Cancellation and rescission of insurance contracts
The Courts and the Legislature have been very generous to insurers, allowing them to cancel, rescind or void insurance contracts where there is any evidence of fraud , misrepresentation, or incomplete disclosure in insurance applications. In some cases, the misrepresentation must be of a "material" fact.
While many insurers talk about insurance fraud as though it were a large, continuing problem, we see very few cases that even hint of insured misconduct. When we do see something suspicious, it has usually been identified at the outset by the insurer involved, and the state has provided numerous remedies.
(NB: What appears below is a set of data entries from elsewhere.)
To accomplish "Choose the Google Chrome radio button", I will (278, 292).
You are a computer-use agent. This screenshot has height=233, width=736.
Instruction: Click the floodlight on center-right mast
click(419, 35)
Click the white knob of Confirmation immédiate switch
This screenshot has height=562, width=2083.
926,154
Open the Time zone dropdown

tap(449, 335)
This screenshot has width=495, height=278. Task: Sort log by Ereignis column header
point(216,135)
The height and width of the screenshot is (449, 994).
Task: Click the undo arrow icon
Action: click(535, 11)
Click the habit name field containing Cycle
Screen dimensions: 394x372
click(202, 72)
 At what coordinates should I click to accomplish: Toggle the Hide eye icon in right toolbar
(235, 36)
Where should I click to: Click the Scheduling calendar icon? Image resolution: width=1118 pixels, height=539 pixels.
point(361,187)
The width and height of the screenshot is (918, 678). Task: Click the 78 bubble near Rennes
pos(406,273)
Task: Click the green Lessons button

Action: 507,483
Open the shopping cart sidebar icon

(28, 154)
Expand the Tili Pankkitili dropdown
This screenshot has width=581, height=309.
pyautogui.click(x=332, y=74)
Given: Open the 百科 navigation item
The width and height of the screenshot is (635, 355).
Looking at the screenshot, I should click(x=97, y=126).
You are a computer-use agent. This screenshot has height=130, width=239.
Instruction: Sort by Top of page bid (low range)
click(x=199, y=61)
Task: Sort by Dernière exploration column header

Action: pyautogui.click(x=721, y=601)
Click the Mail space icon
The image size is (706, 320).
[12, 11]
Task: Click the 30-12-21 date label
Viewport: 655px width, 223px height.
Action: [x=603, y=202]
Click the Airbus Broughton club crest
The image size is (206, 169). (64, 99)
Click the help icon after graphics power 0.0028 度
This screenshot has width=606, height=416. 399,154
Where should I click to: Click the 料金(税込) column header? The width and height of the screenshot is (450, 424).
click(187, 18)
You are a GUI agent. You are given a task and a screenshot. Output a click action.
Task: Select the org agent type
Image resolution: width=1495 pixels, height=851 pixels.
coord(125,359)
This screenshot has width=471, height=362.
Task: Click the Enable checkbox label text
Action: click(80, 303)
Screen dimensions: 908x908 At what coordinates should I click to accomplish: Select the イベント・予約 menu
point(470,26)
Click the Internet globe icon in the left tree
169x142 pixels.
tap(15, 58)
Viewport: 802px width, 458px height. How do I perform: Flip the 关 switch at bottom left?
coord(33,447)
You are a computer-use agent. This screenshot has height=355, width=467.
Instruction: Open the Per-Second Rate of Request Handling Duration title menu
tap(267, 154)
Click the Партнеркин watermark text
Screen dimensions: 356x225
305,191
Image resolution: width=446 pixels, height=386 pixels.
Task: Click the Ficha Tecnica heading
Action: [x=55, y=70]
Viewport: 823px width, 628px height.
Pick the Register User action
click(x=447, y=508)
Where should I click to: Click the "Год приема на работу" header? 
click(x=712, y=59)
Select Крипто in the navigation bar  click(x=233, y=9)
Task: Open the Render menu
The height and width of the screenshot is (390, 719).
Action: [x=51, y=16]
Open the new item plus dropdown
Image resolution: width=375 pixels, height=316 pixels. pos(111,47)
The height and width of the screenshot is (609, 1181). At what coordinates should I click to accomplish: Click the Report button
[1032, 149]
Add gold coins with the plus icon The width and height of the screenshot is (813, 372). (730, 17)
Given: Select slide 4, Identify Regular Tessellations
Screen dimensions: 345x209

For example, we represent the family of a middle-aged school teacher who was killed in a motor vehicle collision on her way to school. The man who crossed the centerline and killed her had a terrible driving record with numerous alcohol issues and suspensions. He had allegedly procured insurance through his father, who had allegedly failed to disclose the man's regular and frequent use of the insured vehicle. If these facts are documented, the insurance company will be able to avoid paying for damage to the car,it won't have to pay for the at-fault's significant medical expenses and wage loss, and it will be obligated to pay only the statutory minimum liability coverage of $20,000.00 to the victim's family--even though the father purchased a larger policy. The insurer will have to pay the latter amount because of a Michigan statute--applicable to auto coverage only--that requires the insurer to honor that minimum obligation to any innocent victim of an insured car.
All insurers enjoy the right to rescind or void any policy that was procured by fraud or the failure to disclose a material fact, if the insurance company would have refused to issue the policy had it known all of the facts. This right to rescind exists even if the insured's failure to disclose is not intentional. Another pertinent example is the recent Continental General v. Gershonowicz case: in that case, the insured died as a result of complications of a basal cell tumor on the back of her skull. The insurer proved that she had evidence of the existence of the lump on the back of her head two years before she died and 18 months before she bought her insurance. She had denied any evidence of tumors or cancer in her application and the Court held that this was a material non-disclosure, given her knowledge of the lump (even though it had not been medically identified or treated).
There have been many similar decisions in every insurance field. The Courts have extended this basic approach into the claims process as well: an insured who materially exaggerates his claim or misrepresents the loss he has suffered will be denied any recovery under the policy.